いやぁ、ないよぉー。そんな目で見るのは反則だよぉー。
俺はがっくりと肩を落として「誓います」と首を縦に振る。すると俺の首にシュッと首輪がはまった。
えっと?
「万物を造りし神よ。あなたは我らを作り、祝福をしてくださいました。今ここに契約をかわした2人の上に再びあふれる祝福を。困難にあっても共に立ち向かい、救いを見いだすことができますように見守りください『コントラクト』」
ジェムがそう言うと首輪が光った。
「うぇ、マジか? いきなりファンタジーだね」
「ゴブリンさん!?」
「うん?」
「言葉が喋れるようになったのね」
「えっ?!」
俺がおどろくと、お嬢様は「私はアビーよ、よろしくね」と抱きついてきた。
「うぉ、うん、よろしく」
俺がそう答えるとアビーはニコニコする。
「お嬢様、こいつの名前はどうされますか?」
「いやいや、俺には両親が付けてくれたゴブスケっていう立派な名前があるからね」
「却下だ」
「はぁ?」
「だから、却下」
ジェムがそう言うので、俺は「なんで?」と聞く。
「そんなもの、ブラックドッグ家にふさわしくないからだ」
ジェムはそう俺に答えて、お嬢様に「シルフィードにしますか?」と言い出した。
おいおい、どこの馬だ?!
「こいつは身のこなしが鋭いので、風の精霊のお名前から」
「お前は厨二病か?」
「なんだと?!」
「うん? 厨二病わかるの?」
「わからんが、馬鹿にされていることはわかる」
エスパーですか? やっぱりハイスペック過ぎるだろ? このイケメン!
「あのさ、どこからどう見てもゴブリンな俺にそんな名前付けたらお嬢様が笑われるぞ」
「なっ?!」
「『なっ?!』じゃねぇ、こっちが驚くわ!」
俺がツッコミを入れると、ジェムは「じゃあ、どうするのだ」と言う。
「そんなもの、普通にゴブスケでいいだろ?」
「嫌!?」
「うぇ?!」
俺がアビーを見ると、アビーがうつむいている。
「どうしたのかなぁ? なにが嫌だったのかなぁ?」
「初めてのお友達はポチって決めてるもん」
「はぁ?」
俺が首をかしげるとジェムは「お嬢様がそう言うなら」とか言い出した。
「おい! 落ち着け! どう考えてもウルフに付けるつもりだったろ? ポチって」
「うるさいぞ、ポチ」
「いやいや、だから」
「お嬢様がポチと言えば、お前はポチだ」
「マジか?!」
「マジだ」
おいおい。
「とりあえず落ち着こうよ。
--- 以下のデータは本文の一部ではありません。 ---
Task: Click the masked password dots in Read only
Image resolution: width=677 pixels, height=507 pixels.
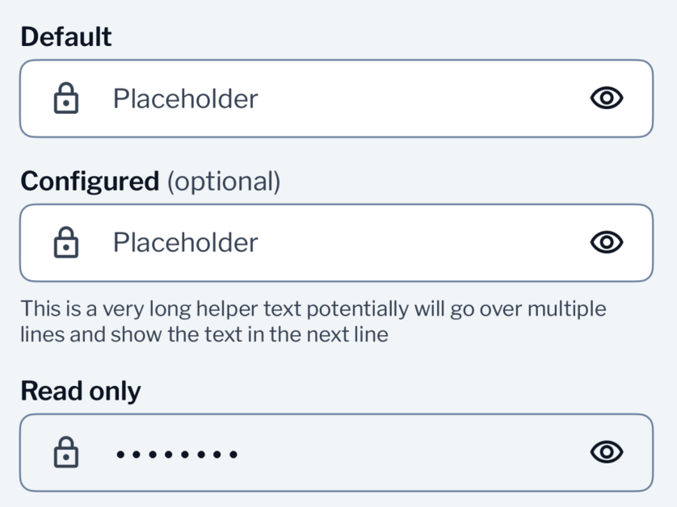Action: coord(177,454)
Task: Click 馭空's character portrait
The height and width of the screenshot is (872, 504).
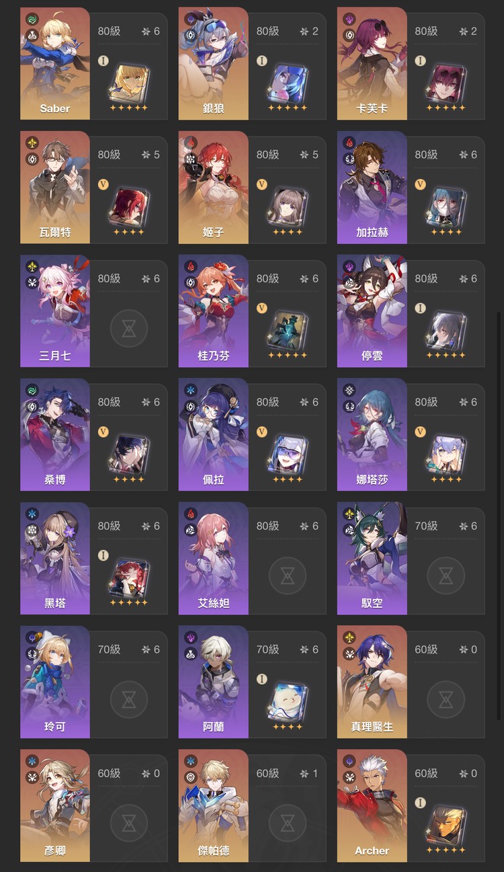Action: pos(372,558)
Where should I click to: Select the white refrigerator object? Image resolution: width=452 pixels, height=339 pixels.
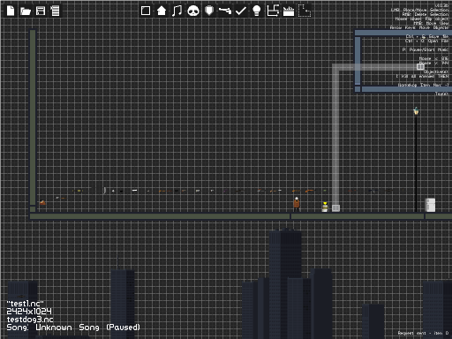(430, 205)
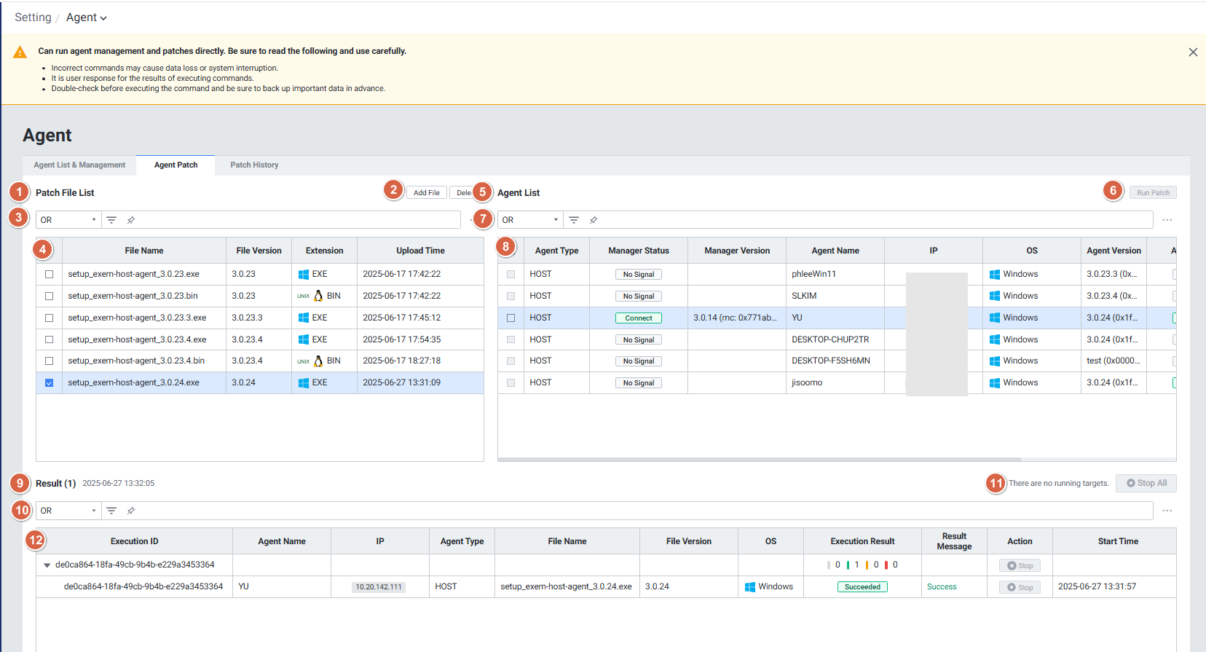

アビー」
「ポチ、お手」
「うん?」
なぜか、俺がアビーに手を差し出している。
「えっと?」
「ポチ、お座り」
「おい!」
俺はその場に座った。
「嘘だろ?」
「ポチ、ハウス!」
「えぇーっ」
俺はなぜかアビーに抱きついた。するとアビーは「いい子ねぇ」と言いながら俺の頭をなでる。
「おい、ジェム。どうなってんだ?!」
「なに驚いている? 首輪のコマンドだろうが」
「コマンド? なにそれ?」
「主従の首輪には5つのコマンドが設定できる。例えば『たたかえ』『まほう』『アイテム』『逃げろ』とかだな」
おいおい、どこのドラゴン倒しちゃうよクエストですか?
「でも、それだと4つだよな?」
「あぁ、もちろん最後は『死ね』に決まっているだろ?」
「嘘だよな……」
俺がそう言ってゆっくりアビーを見るとアビーはニコニコしている。
「アビーが『死ね』って言ったら俺は死ぬのか?」
「そうだ」
「いやいや『そうだ』じゃないよな?!」
俺がツッコミを入れるとアビーが「死なないよ」と言う。
「うん?」
「ポチは私の友達だから死んだらダメなの」
「えっと……どういうこと?」
俺がジェムを見るとジェムがアビーに「お嬢様はどのようなコマンドを登録したのですか?」と聞く。するとアビーは「うん」とうなずいた。
「『お手』『お座り』『ホーム』『守って』『生きて』だよ」
「犬のしつけか? ブラックドッグゆえにか? それともポチだからか?」
「ポチ、嫌だった?」
「いや、嫌じゃないけどさ、無理やり『たたかえ』とか『アイテム』とか言われるよりは、そのなんというか安全だし、気に入らないから『死ね』とか言われるよりはいいと思うよ」
俺がそう言うとアビーは「良かった」とうれしそうに笑った。そして、ジェムが「そうですね」と言う。
「『お手』で手を繋げばお嬢様は迷子になりませんし、止めたいときは『お座り』で止められて、お嬢様がピンチのときは『ホーム』ですぐに呼べる。あとは『守って』で戦わせて『生きて』で死ぬことも許さない。これは完璧な従者ですね」
「なっ、そういう解釈もあるのか?」
「あぁ、考えかた次第だな」
「俺の主人がアビーで良かったよ」
俺がそう言うとジェムは「そうだ、お嬢様に尽くせ」と笑った。